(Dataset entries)
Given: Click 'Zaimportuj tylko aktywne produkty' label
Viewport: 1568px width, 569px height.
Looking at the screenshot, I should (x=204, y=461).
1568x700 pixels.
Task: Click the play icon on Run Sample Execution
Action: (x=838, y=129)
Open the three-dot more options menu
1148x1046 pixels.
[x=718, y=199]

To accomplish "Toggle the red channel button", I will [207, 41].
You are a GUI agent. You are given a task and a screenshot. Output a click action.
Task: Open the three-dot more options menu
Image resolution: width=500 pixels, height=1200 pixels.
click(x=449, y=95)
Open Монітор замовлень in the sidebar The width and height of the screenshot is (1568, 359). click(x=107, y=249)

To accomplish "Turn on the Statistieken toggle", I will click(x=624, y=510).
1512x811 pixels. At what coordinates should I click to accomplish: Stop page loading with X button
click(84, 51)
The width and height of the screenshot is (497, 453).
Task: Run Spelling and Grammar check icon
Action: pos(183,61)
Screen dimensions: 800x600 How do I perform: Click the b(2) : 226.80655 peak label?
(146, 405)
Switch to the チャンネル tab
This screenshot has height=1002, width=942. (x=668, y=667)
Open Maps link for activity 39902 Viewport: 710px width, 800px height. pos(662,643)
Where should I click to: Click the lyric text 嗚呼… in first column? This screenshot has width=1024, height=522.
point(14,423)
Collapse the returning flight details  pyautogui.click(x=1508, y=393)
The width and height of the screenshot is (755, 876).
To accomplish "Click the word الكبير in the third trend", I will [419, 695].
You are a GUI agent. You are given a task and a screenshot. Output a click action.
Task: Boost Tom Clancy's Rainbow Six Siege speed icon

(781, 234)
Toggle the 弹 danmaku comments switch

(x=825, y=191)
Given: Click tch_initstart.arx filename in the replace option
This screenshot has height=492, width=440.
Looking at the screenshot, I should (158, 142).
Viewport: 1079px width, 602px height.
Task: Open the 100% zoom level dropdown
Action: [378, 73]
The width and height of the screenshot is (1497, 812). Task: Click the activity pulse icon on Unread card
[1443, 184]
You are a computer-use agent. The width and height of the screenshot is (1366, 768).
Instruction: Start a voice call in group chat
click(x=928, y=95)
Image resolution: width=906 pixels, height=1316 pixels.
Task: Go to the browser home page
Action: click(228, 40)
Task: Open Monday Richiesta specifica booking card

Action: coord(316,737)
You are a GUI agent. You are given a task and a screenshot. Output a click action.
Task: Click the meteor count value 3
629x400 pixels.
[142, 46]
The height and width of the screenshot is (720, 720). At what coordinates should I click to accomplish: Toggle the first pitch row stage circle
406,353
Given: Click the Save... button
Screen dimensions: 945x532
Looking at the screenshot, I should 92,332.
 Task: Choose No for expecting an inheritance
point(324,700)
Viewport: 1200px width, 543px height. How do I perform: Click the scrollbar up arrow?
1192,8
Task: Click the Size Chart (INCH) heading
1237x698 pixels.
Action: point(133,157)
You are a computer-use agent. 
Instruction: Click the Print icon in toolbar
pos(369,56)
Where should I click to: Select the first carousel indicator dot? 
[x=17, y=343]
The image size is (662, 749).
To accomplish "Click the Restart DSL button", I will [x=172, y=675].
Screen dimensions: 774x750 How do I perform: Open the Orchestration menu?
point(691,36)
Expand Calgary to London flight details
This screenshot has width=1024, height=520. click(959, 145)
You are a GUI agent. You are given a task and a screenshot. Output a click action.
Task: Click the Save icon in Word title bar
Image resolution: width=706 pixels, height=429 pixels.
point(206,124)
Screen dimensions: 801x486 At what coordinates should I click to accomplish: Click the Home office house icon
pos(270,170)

WHAT YOU NEED TO DO: All of the records are to be reproduced exactly as they were given.

WRITTEN SOLUTION:
Given: Click 'Zaimportuj tylko aktywne produkty' label
Viewport: 1568px width, 569px height.
Looking at the screenshot, I should (x=204, y=461).
1568x700 pixels.
Task: Click the play icon on Run Sample Execution
Action: (x=838, y=129)
Open the three-dot more options menu
1148x1046 pixels.
[x=718, y=199]

To accomplish "Toggle the red channel button", I will [207, 41].
You are a GUI agent. You are given a task and a screenshot. Output a click action.
Task: Open the three-dot more options menu
Image resolution: width=500 pixels, height=1200 pixels.
click(x=449, y=95)
Open Монітор замовлень in the sidebar The width and height of the screenshot is (1568, 359). click(x=107, y=249)

To accomplish "Turn on the Statistieken toggle", I will click(x=624, y=510).
1512x811 pixels. At what coordinates should I click to accomplish: Stop page loading with X button
click(84, 51)
The width and height of the screenshot is (497, 453).
Task: Run Spelling and Grammar check icon
Action: pos(183,61)
Screen dimensions: 800x600 How do I perform: Click the b(2) : 226.80655 peak label?
(146, 405)
Switch to the チャンネル tab
This screenshot has height=1002, width=942. (x=668, y=667)
Open Maps link for activity 39902 Viewport: 710px width, 800px height. pos(662,643)
Where should I click to: Click the lyric text 嗚呼… in first column? This screenshot has width=1024, height=522.
point(14,423)
Collapse the returning flight details  pyautogui.click(x=1508, y=393)
The width and height of the screenshot is (755, 876).
To accomplish "Click the word الكبير in the third trend", I will [419, 695].
You are a GUI agent. You are given a task and a screenshot. Output a click action.
Task: Boost Tom Clancy's Rainbow Six Siege speed icon

(781, 234)
Toggle the 弹 danmaku comments switch

(x=825, y=191)
Given: Click tch_initstart.arx filename in the replace option
This screenshot has height=492, width=440.
Looking at the screenshot, I should (158, 142).
Viewport: 1079px width, 602px height.
Task: Open the 100% zoom level dropdown
Action: [378, 73]
The width and height of the screenshot is (1497, 812). Task: Click the activity pulse icon on Unread card
[1443, 184]
You are a computer-use agent. The width and height of the screenshot is (1366, 768).
Instruction: Start a voice call in group chat
click(x=928, y=95)
Image resolution: width=906 pixels, height=1316 pixels.
Task: Go to the browser home page
Action: click(228, 40)
Task: Open Monday Richiesta specifica booking card

Action: coord(316,737)
You are a GUI agent. You are given a task and a screenshot. Output a click action.
Task: Click the meteor count value 3
629x400 pixels.
[142, 46]
The height and width of the screenshot is (720, 720). At what coordinates should I click to accomplish: Toggle the first pitch row stage circle
406,353
Given: Click the Save... button
Screen dimensions: 945x532
Looking at the screenshot, I should 92,332.
 Task: Choose No for expecting an inheritance
point(324,700)
Viewport: 1200px width, 543px height. How do I perform: Click the scrollbar up arrow?
1192,8
Task: Click the Size Chart (INCH) heading
1237x698 pixels.
Action: point(133,157)
You are a computer-use agent. 
Instruction: Click the Print icon in toolbar
pos(369,56)
Where should I click to: Select the first carousel indicator dot? 
[x=17, y=343]
The image size is (662, 749).
To accomplish "Click the Restart DSL button", I will [x=172, y=675].
Screen dimensions: 774x750 How do I perform: Open the Orchestration menu?
point(691,36)
Expand Calgary to London flight details
This screenshot has width=1024, height=520. click(959, 145)
You are a GUI agent. You are given a task and a screenshot. Output a click action.
Task: Click the Save icon in Word title bar
Image resolution: width=706 pixels, height=429 pixels.
point(206,124)
Screen dimensions: 801x486 At what coordinates should I click to accomplish: Click the Home office house icon
pos(270,170)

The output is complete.